SÉPTIMO.- Declaramos de oficio las costas causadas hasta el momento, tanto de la instancia como de esta apelación, de conformidad a lo dispuesto en el artículo 240 LECR.
Vistos los textos legales citados y demás de general aplicación,
Fallo
Que, con estimación del recurso de apelación formulado por el Ministerio Fiscal, debemos anular y anulamos la Sentencia impugnada, dictada el día 8 de noviembre de 2.010 por el Magistrado-Presidente del Jurado, en el procedimiento del tribunal del jurado nº 1/2010 (Sección Segunda).
Devuélvase la causa a la Audiencia Provincial de Navarra a fin de que se celebre un nuevo juicio con Jurado y Magistrado- Presidente distintos.
Debemos declarar de oficio las costas causadas hasta el momento en ambas instancias.
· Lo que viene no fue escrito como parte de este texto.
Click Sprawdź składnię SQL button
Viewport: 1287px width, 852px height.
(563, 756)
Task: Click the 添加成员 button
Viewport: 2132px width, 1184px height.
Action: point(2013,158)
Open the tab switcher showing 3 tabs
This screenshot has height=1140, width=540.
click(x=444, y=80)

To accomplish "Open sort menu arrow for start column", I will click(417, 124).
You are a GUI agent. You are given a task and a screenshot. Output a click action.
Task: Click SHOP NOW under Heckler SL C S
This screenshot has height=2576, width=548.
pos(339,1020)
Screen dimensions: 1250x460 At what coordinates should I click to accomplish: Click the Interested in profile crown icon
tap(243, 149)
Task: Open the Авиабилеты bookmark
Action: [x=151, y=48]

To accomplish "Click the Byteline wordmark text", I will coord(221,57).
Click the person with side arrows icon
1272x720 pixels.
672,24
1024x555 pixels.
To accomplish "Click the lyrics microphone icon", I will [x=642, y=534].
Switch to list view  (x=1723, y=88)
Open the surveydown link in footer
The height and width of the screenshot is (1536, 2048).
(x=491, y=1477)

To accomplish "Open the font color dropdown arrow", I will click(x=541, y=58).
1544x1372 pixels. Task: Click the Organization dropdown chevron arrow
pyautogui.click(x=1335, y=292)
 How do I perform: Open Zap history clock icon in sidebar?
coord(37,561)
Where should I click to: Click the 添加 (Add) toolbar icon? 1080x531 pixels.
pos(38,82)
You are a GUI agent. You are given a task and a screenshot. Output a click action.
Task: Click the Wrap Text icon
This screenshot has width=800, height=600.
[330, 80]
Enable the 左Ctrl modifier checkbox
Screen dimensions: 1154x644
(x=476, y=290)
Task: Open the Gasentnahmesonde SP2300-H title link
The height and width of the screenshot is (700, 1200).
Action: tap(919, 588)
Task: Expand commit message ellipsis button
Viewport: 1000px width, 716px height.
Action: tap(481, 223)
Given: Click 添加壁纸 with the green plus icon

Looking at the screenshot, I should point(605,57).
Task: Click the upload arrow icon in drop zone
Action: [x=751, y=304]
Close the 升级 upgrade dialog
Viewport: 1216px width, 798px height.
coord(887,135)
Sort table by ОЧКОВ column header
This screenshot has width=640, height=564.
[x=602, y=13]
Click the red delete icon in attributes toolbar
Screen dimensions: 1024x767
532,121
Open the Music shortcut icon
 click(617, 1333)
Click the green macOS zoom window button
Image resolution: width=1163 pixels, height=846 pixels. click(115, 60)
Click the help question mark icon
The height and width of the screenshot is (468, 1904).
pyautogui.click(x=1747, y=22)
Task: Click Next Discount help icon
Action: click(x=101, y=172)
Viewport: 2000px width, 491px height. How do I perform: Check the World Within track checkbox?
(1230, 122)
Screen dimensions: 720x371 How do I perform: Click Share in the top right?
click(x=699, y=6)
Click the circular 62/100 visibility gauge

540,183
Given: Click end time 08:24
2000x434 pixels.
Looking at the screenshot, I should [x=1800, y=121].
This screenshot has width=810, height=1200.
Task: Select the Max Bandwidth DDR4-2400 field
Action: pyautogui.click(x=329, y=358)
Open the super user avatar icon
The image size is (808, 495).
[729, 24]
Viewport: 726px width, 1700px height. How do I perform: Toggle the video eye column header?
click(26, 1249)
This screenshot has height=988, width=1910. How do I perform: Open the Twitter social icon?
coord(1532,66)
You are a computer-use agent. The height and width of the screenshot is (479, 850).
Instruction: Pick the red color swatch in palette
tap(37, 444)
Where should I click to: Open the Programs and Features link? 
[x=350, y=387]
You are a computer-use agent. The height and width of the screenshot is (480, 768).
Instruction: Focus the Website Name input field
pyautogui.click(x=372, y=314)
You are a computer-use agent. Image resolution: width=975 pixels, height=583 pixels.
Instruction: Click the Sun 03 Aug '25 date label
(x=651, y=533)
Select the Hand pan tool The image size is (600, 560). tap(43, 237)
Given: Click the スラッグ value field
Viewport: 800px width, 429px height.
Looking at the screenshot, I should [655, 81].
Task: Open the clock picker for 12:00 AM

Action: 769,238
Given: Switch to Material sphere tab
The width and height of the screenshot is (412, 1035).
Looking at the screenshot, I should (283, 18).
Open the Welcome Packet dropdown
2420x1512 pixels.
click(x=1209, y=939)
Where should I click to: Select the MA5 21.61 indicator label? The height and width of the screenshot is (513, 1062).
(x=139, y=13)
Notifíquese a las partes esta resolución contra la que cabe interponer recurso de casación ante la Sala 2ª del Tribunal Supremo, cuyo escrito de preparación deberá presentarse ante esta Sala de lo Civil y Penal en el plazo de cinco dias.
Así por esta nuestra sentencia, de la que se unirá certificación al rollo de apelación, lo pronunciamos, mandamos y firmamos.